Barratt warns cyber risk is most likely to rear its head during a significant transition or major project – as was the case with TSB – and the threats listed above all need to be factored into planning a large-scale operation. But doing that effectively is often hampered by a deeper issue found in some large corporates: culture.
He explains: “It’s important to foster a positive, open culture where staff feel comfortable that they can raise issues with the board without attracting blame. Environments where flagging an issue is viewed negatively lead to potential problems being swept under the rug. This means leadership teams are often making decisions and green lighting projects without being aware of potential risks that have been hidden from them by desperate-to-impress employees.
“Creating an environment where colleagues are confident in elevating issues to management means they can be tackled at the root – before they manifest as an often very public crisis.”

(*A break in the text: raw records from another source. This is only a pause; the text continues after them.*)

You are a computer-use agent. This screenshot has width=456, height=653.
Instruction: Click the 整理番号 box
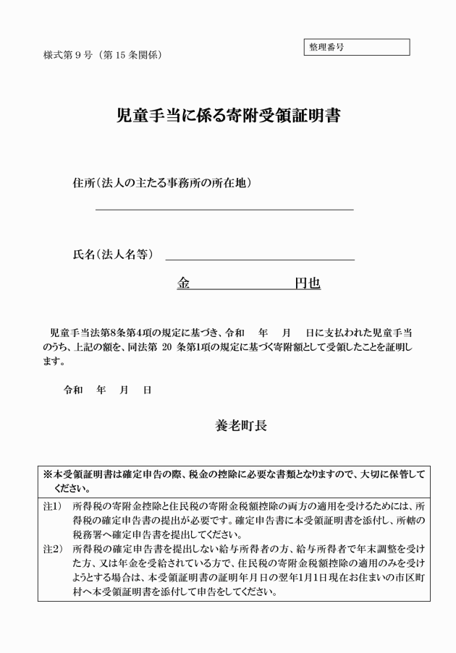click(x=357, y=47)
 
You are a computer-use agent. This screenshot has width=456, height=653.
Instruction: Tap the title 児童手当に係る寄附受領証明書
click(x=228, y=116)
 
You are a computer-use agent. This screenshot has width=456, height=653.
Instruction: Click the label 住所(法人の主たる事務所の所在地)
click(x=162, y=183)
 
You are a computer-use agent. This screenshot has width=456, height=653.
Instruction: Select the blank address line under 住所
click(x=224, y=208)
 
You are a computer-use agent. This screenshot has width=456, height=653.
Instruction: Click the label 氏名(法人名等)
click(x=113, y=255)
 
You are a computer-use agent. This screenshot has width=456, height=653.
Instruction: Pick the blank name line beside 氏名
click(x=260, y=257)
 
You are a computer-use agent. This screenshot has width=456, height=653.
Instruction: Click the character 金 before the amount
click(x=183, y=284)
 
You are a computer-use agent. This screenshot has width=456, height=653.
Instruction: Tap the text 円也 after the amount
click(x=307, y=284)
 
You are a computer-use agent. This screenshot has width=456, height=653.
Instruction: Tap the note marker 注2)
click(x=52, y=548)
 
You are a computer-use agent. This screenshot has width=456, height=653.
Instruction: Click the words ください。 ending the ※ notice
click(x=71, y=488)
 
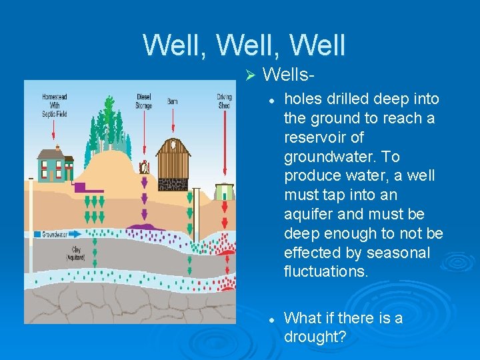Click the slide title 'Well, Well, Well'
(x=244, y=45)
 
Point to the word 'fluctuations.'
(x=326, y=272)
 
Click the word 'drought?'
(x=315, y=337)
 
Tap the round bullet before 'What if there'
(x=272, y=320)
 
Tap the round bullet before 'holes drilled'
(x=272, y=101)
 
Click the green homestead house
(x=53, y=164)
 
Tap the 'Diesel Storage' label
(x=143, y=101)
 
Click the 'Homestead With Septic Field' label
(x=55, y=105)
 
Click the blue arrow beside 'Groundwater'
(x=73, y=235)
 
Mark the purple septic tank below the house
(x=84, y=187)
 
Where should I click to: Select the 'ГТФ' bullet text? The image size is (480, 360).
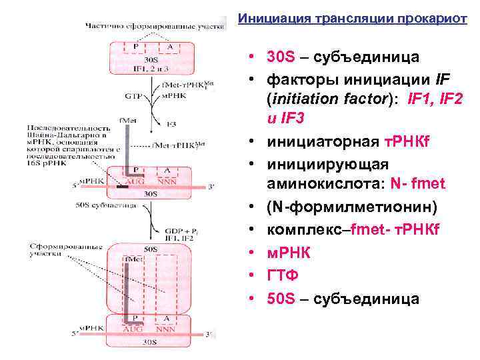click(282, 275)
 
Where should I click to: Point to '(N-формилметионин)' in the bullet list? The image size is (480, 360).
click(352, 208)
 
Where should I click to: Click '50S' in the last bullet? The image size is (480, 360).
click(280, 298)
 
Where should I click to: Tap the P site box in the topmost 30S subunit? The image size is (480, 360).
click(136, 47)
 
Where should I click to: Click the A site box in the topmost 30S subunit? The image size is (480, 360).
click(170, 47)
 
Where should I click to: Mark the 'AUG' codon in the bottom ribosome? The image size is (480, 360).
click(135, 329)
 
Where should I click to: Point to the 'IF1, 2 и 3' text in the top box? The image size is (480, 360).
click(153, 68)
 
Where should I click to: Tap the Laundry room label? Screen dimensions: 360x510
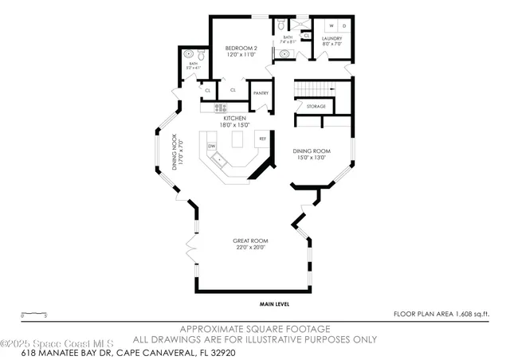click(332, 38)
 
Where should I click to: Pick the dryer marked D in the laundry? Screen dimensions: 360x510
click(345, 25)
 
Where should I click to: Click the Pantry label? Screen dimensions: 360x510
click(261, 92)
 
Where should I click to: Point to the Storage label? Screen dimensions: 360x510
click(316, 105)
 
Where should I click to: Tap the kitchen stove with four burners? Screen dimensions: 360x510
click(220, 108)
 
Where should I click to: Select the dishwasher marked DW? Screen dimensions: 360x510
click(212, 147)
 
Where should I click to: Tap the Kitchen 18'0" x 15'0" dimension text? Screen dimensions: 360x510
click(237, 125)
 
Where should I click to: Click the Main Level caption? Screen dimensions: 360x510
click(273, 304)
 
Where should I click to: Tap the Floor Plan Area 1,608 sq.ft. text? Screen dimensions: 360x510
click(442, 314)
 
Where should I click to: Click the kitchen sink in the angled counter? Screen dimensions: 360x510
click(221, 161)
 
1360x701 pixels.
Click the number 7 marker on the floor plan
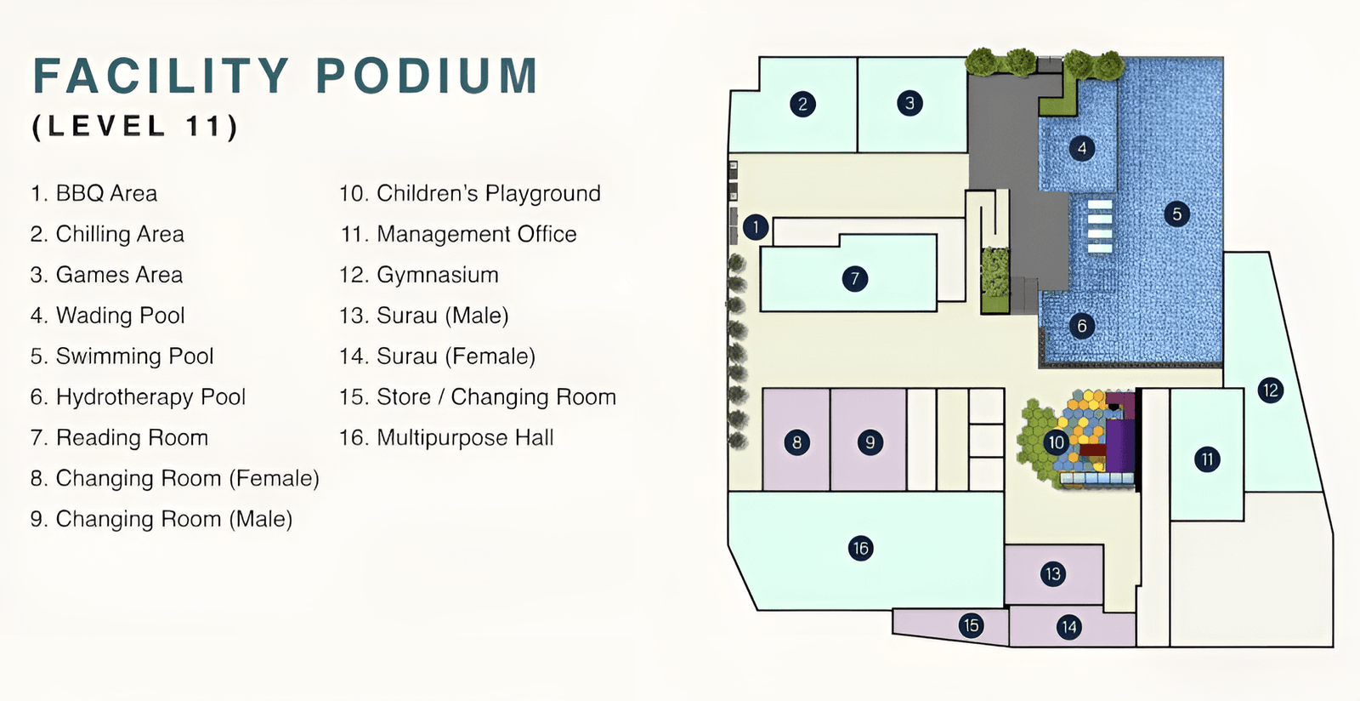tap(855, 279)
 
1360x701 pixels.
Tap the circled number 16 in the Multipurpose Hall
tap(861, 549)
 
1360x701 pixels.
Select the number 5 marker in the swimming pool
tap(1176, 214)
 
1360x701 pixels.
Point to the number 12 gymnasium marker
tap(1271, 390)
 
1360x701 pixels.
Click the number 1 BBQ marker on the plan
tap(756, 228)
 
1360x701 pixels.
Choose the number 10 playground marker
tap(1057, 442)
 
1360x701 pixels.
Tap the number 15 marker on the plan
tap(972, 625)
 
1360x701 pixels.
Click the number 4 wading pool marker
tap(1082, 148)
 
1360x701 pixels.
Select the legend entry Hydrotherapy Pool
tap(138, 397)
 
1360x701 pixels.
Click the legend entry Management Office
tap(458, 235)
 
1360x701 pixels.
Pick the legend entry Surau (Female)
tap(437, 356)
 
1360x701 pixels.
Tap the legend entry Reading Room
tap(119, 438)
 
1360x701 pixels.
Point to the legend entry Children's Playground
tap(470, 194)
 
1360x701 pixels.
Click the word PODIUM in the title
tap(427, 76)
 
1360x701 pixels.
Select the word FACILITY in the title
tap(161, 76)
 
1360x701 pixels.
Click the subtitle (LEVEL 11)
tap(135, 127)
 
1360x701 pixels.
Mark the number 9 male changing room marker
tap(870, 442)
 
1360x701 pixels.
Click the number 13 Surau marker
tap(1053, 574)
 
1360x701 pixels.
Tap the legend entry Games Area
tap(106, 275)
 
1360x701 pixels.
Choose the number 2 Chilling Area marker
tap(802, 104)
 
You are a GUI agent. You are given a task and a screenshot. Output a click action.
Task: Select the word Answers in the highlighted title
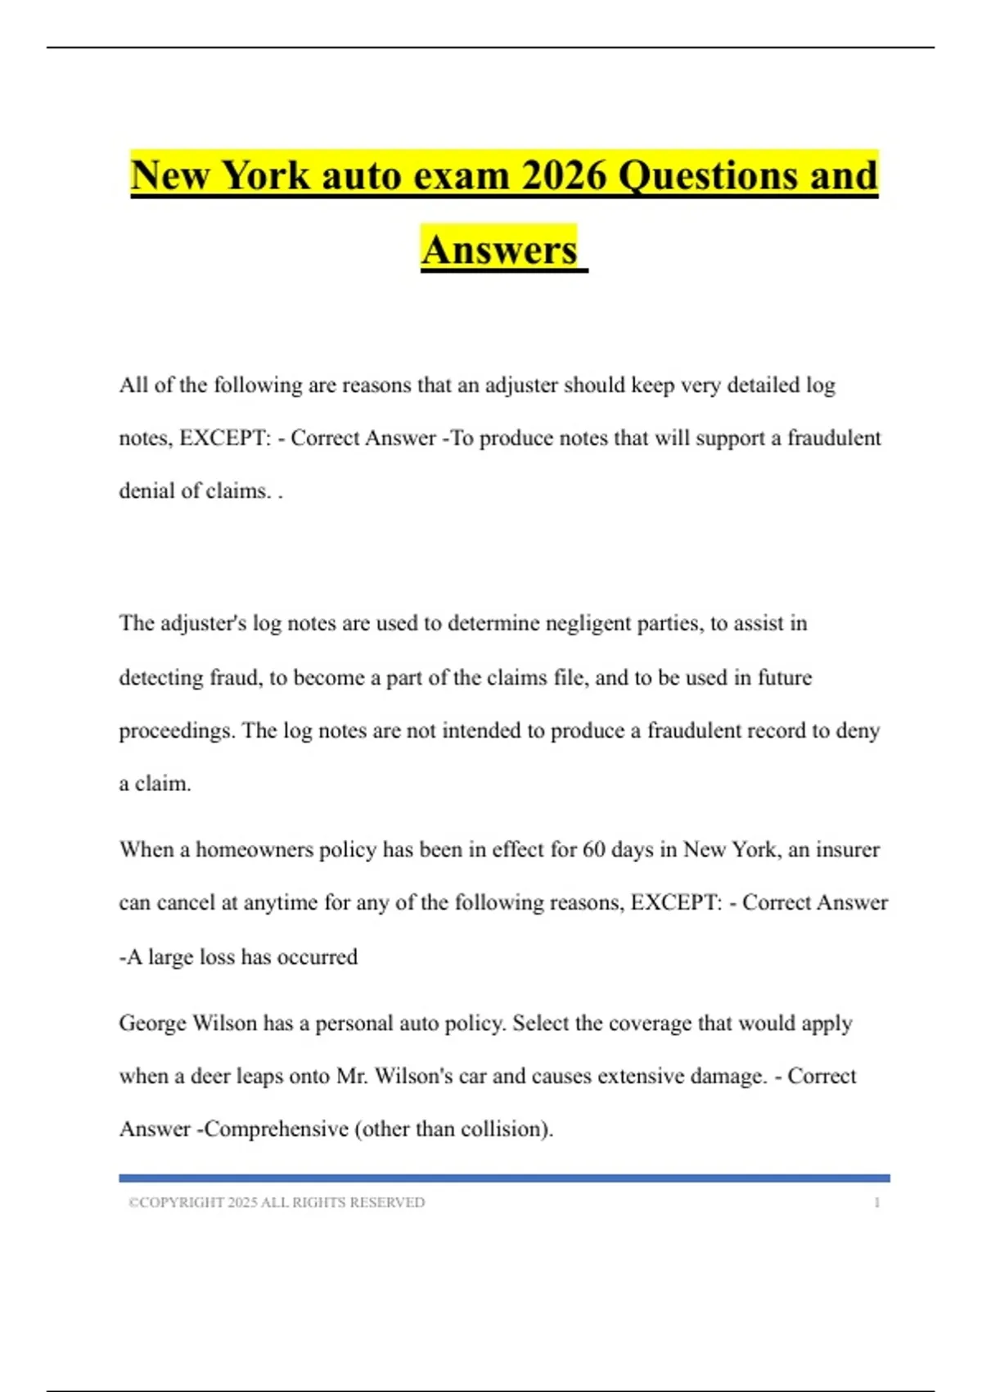(500, 250)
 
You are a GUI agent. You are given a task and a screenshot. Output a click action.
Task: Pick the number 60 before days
(593, 850)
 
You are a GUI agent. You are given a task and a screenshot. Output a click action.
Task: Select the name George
(152, 1024)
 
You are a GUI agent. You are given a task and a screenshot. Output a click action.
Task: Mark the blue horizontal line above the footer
(504, 1178)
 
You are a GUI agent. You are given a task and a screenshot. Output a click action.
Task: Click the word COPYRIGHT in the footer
(182, 1203)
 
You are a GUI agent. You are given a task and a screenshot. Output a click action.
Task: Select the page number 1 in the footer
(877, 1203)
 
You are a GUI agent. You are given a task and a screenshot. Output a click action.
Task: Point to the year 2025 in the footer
(242, 1203)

“Ultimately, banks must incorporate a suite of strategies that include more progressive ways of thinking alongside operational and technological solutions in order to reduce their exposure to IT threats. It’s only by applying this kind of joined-up approach that they can respond to the rapidly evolving threat to their operations and future-proof their brands against disruptive new competitors.”
Hackers eye corporate treasurers
Corporates too are also increasingly being targeted by hackers, especially their treasurers, due to their access to sensitive data including cash flow forecasts, borrowing figures and business liquidity information. They may also be in charge of financial risk management via hedging and maintaining bank accounts and debt positions.
Barratt says another key reason hackers are targeting corporate treasurers is that they are tasked with making 24/7 investment decisions and as such often don’t face the same restrictions that are imposed on other areas of the business: “They may have license to move substantial financial sums around – at any time of the day or night – in order to manage interests in foreign markets. It’s this operational freedom that makes corporate treasurers particularly attractive to cybercriminals.
“One way hackers might seek to gain access to a business’s accounts is through phishing exercises, posing as a trustworthy entity – usually via email – to obtain sensitive information such as usernames and passwords. If a corporate treasurer fell into such a trap, the cybercriminal would be able operate with a worrying amount of freedom without raising the alarm. The financial rewards of this kind of heist could be particularly lucrative.”
However, says Barratt, it’s not just malicious interference that presents a problem for corporate treasurers, as failures in IT infrastructure can also prevent them from being able to effectively do their job. “A technical issue will be no excuse for missing an interest payment, and not being able to react to currency exposures could have a significant impact on a business.”